Option 2: The Destination Thailand Visa (DTV) — Best for Remote Workers and Long-Stayers

If you work remotely, freelance, or want to spend serious time in Thailand, the DTV is now the main legal route.

Here’s what it offers:

  • 5-year multiple-entry visa
  • 180 days per entry
  • Extendable once per year for another 180 days (cost: 1,900 THB at immigration)
  • Valid for digital nomads, remote workers, and participants in approved soft-power activities (Muay Thai, cooking schools, medical treatment, etc.)

What it actually costs to qualify: The financial requirement is 500,000 THB in liquid savings (roughly $14,500 USD). And they mean liquid — cryptocurrency and investment portfolios are not accepted.

The bigger change in 2026: embassies are no longer accepting a one-day bank balance screenshot. Most now want to see that the 500,000 THB has been sitting in your account consistently for three to six months before you apply. This is sometimes called a “seasoning rule.”

The visa itself costs 10,000 THB (around $275–400 USD depending on where you apply).

Option 3: Multiple Entry Tourist Visa (METV)

More suited to frequent visitors who aren’t working. 6-month validity, 60 days per entry with a 30-day extension option. Financial proof requirement is much lower — around 40,000 THB ($1,300).

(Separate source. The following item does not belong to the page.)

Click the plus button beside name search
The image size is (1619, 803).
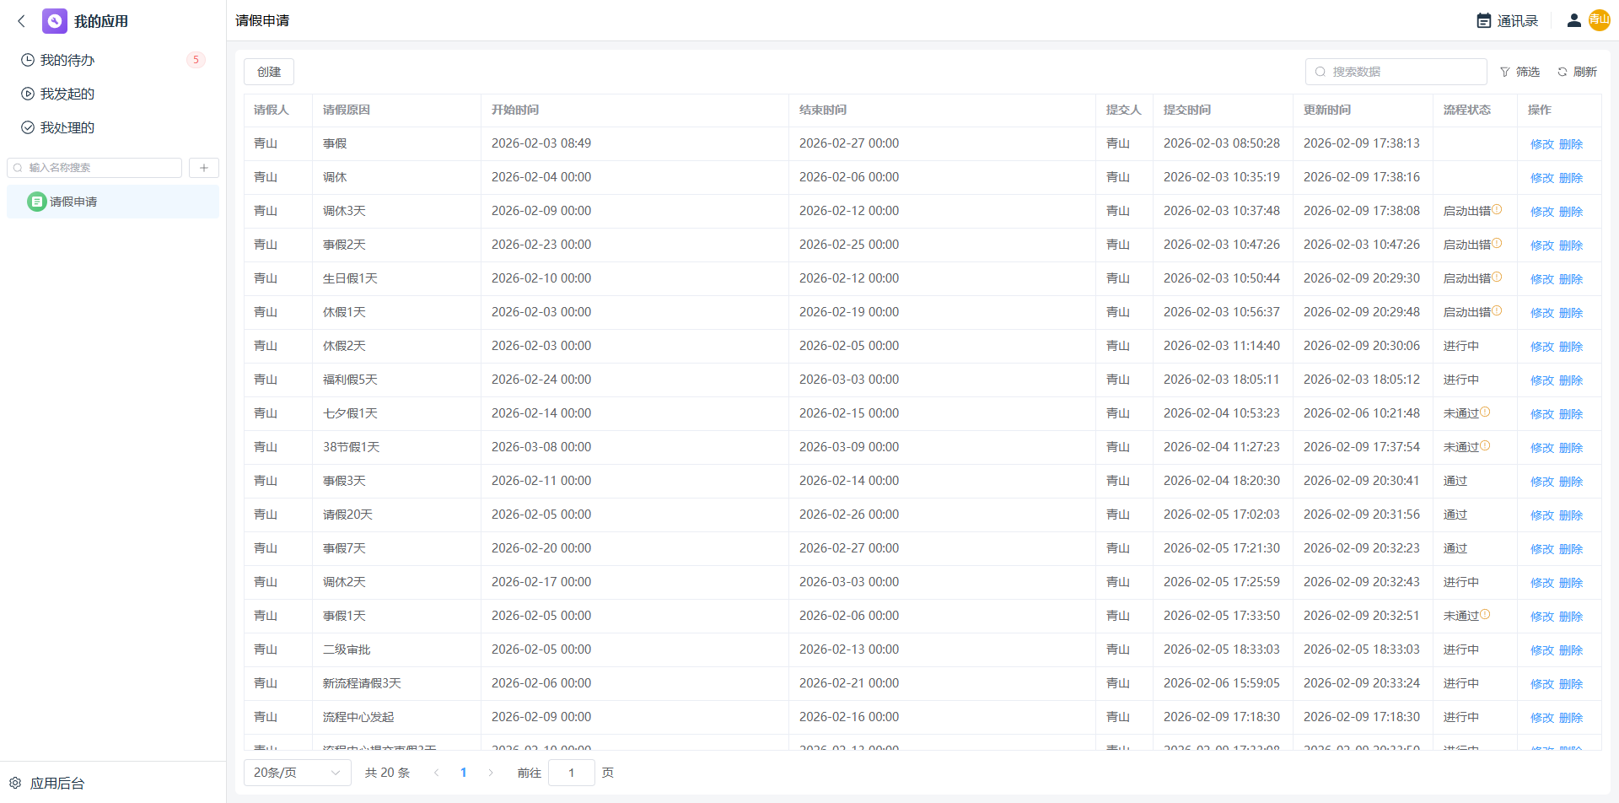204,168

Option 4: Long-Term Resident Visa (LTR)

For highly skilled executives, wealthy retirees, or established investors. 10-year multiple entry, up to 1 year per stay, renewable in-country. Minimum income requirement of $80,000 USD annually (or equivalent wealth).

At the Border: What Officers Are Actually Checking

The enforcement side of these changes is real. Immigration officers now have access to your full entry history for the past 12–18 months. Here’s what can get you flagged or turned away:

Land border entries: You’re now capped at two per calendar year on the visa exemption. A third attempt will be denied. Same-day land crossings (crossing and immediately coming back) are flagged as suspicious.

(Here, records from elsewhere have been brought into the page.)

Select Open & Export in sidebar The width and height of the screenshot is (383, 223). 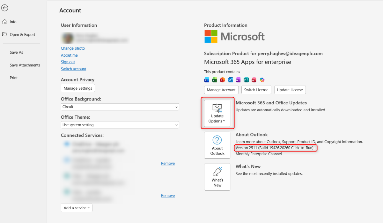coord(22,35)
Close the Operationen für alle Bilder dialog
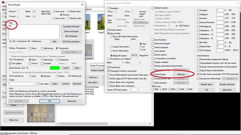This screenshot has width=241, height=135. pyautogui.click(x=237, y=3)
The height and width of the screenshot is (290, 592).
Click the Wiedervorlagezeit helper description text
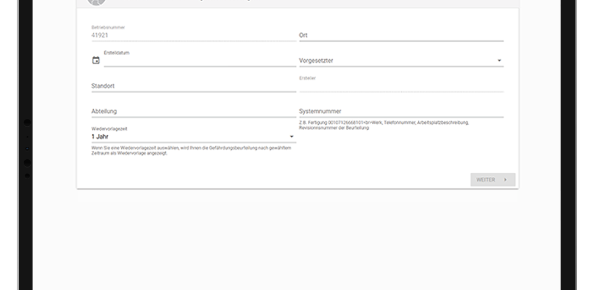pos(191,150)
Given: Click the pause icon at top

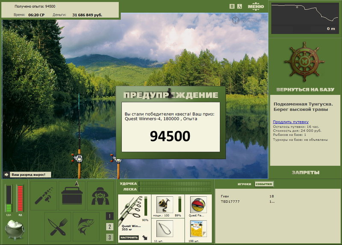Looking at the screenshot, I should 232,6.
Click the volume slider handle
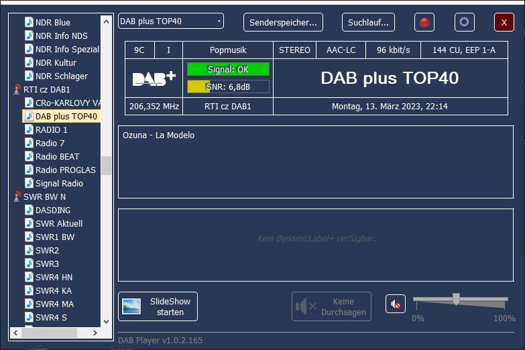This screenshot has width=525, height=350. (x=456, y=299)
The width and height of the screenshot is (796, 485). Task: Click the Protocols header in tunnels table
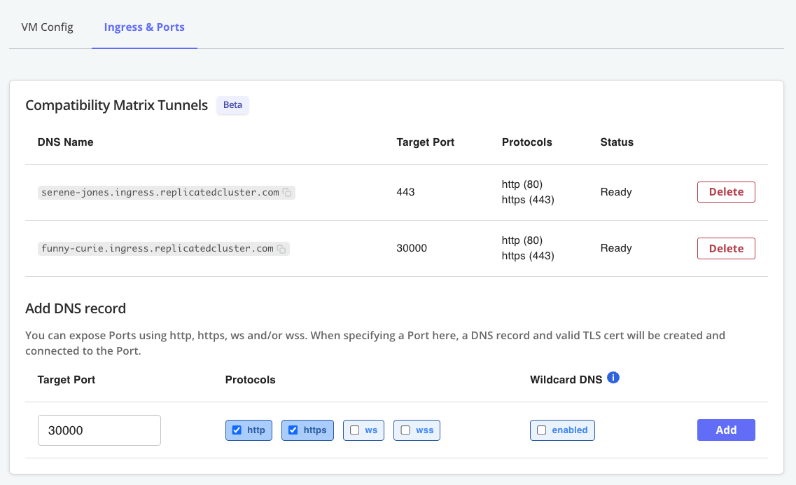(526, 142)
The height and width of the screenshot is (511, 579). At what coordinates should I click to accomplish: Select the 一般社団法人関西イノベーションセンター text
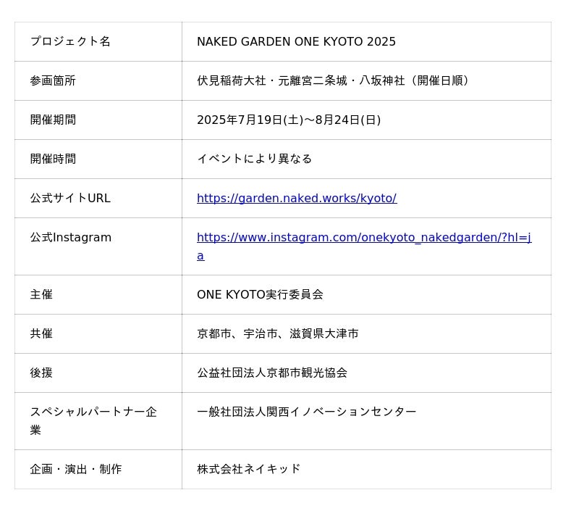[x=306, y=412]
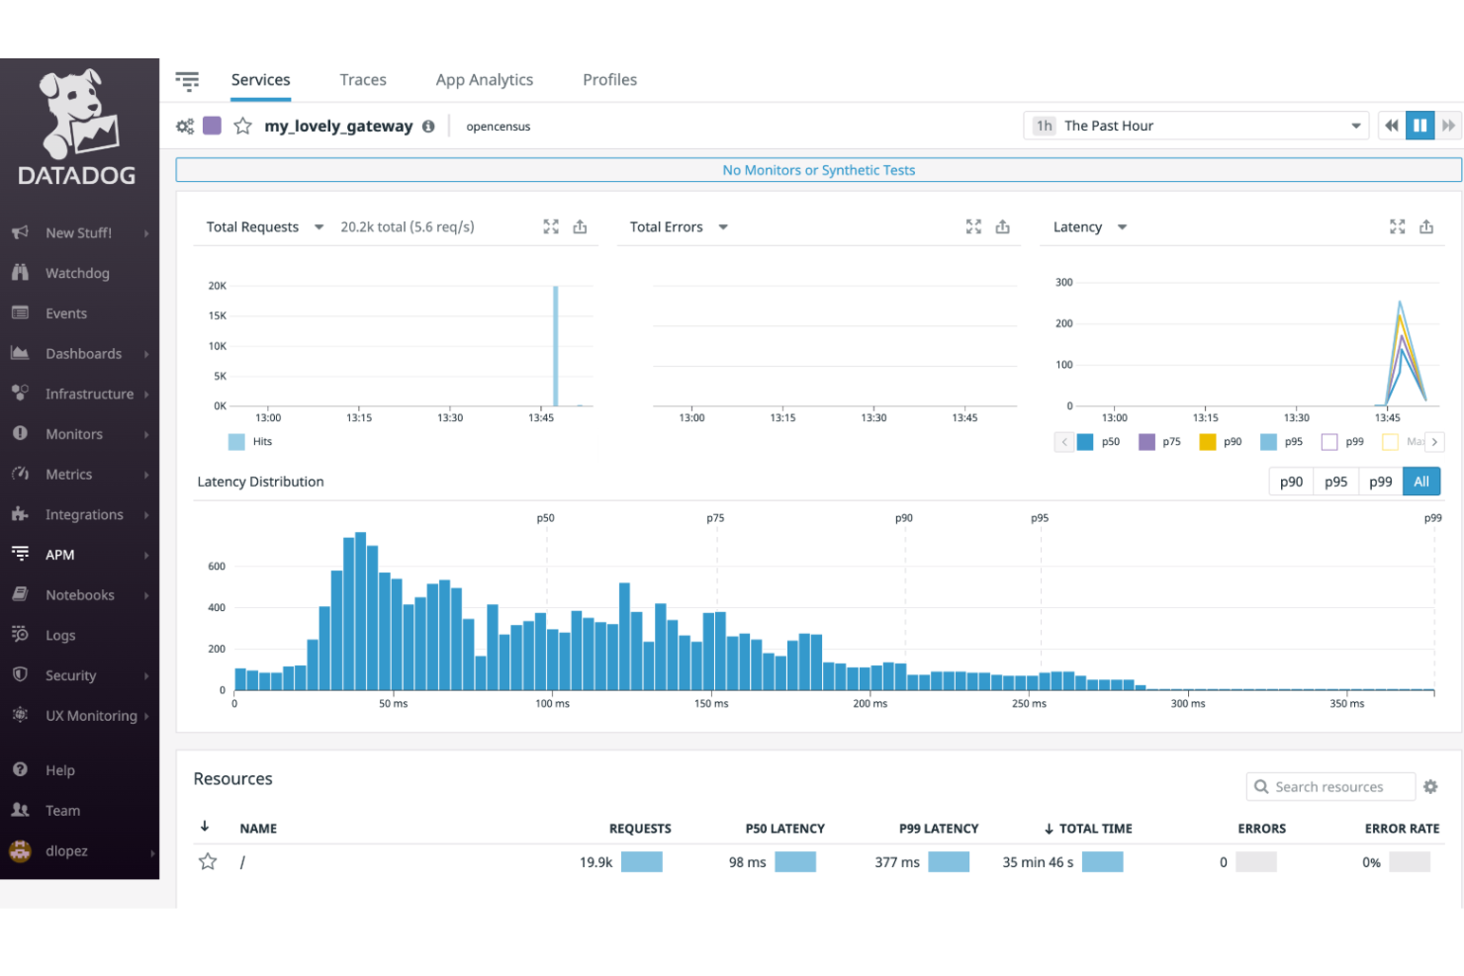The image size is (1464, 976).
Task: Switch to the Profiles tab
Action: (609, 79)
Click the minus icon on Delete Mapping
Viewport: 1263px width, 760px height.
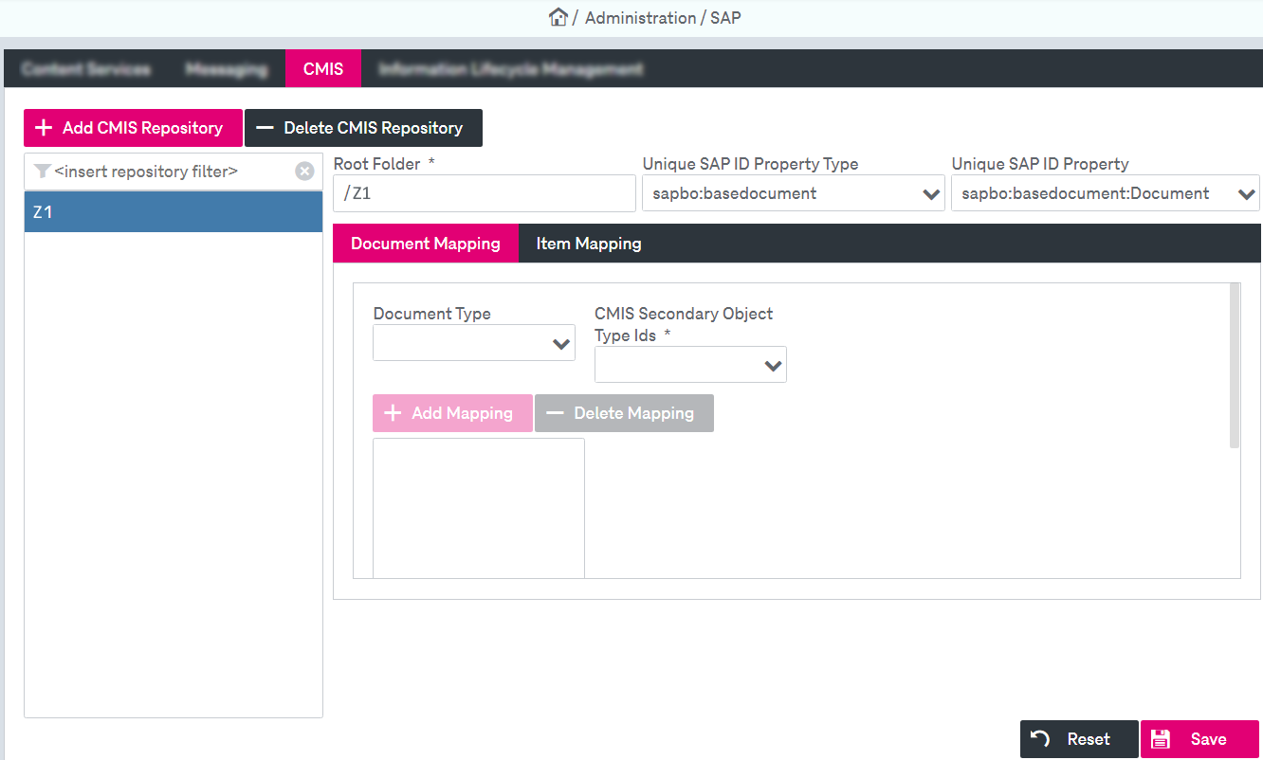click(558, 412)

Too many days in Thailand: If your history shows more than 180 cumulative days per year on tourist exemptions, expect secondary inspection and possible denial.

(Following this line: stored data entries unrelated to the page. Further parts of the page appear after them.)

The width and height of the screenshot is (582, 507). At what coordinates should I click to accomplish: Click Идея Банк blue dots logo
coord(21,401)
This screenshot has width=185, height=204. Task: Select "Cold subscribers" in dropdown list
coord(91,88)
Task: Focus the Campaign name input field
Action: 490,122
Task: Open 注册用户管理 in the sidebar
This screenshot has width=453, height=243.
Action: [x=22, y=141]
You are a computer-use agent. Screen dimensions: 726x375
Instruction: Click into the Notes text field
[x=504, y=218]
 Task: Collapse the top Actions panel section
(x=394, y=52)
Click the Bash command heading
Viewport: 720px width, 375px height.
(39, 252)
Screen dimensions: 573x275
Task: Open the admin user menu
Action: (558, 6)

Cash requirement: Officially, immigration can ask to see 10,000 THB per person (20,000 THB per family) in physical cash. In practice, at Suvarnabhumi Airport the standard enforced is often 20,000 THB per person (40,000 THB per family). Carry cash. Not having it can result in denial of entry.

Onward ticket: You must have a confirmed flight out of Thailand within your permitted stay period. A booking on hold or an unconfirmed itinerary may be flagged.

Overstaying: The fine is 500 THB per day, capped at 20,000 THB. But if you overstay more than 30 days, you’ll face a re-entry ban ranging from 1 to 10 years. It’s not worth it.

What This Means If You’re a Regular Thailand Visitor

If you go to Thailand for a typical 1–2 week holiday, almost nothing about this affects you. The average tourist stay is around 9 days. You’ll clear in on a 30-day exemption, have the TDAC sorted before you fly, and be fine.

If you’ve been doing longer stays — using visa runs or back-to-back exemptions to live in Thailand without a proper visa — that’s now being systematically shut down. The land border cap, the cumulative stay monitoring, and the stricter financial checks for the DTV are all aimed squarely at this group.

The message from the Thai government is clear: you’re welcome to visit, and welcome to stay long-term through the right channels. The days of indefinitely extending a tourist stay through clever border hops are over.

Quick Reference Summary

SituationWhat to Do
Visiting for under 30 days (most Western passports)Enter on visa exemption, complete TDAC before flying
Want to stay 60 daysEnter on exemption, extend once at immigration (1,900 THB)
Digital nomad / remote workerApply for DTV — need 500,000 THB seasoned savings
Based in UAE and need a visaApply at thaievisa.go.th, allow 10–14 working days
Frequent long-stay visitorDTV or METV — no more stacking exemptions
Already in Thailand on 60-day stampYour current stamp is honoured in full

The short version: Thailand is still very much open for tourism, just on clearer terms. Get your TDAC done before you fly, carry some cash for the border check, and if you’re planning a long stay, sort out the right visa before you land rather than trying to figure it out once you’re already there.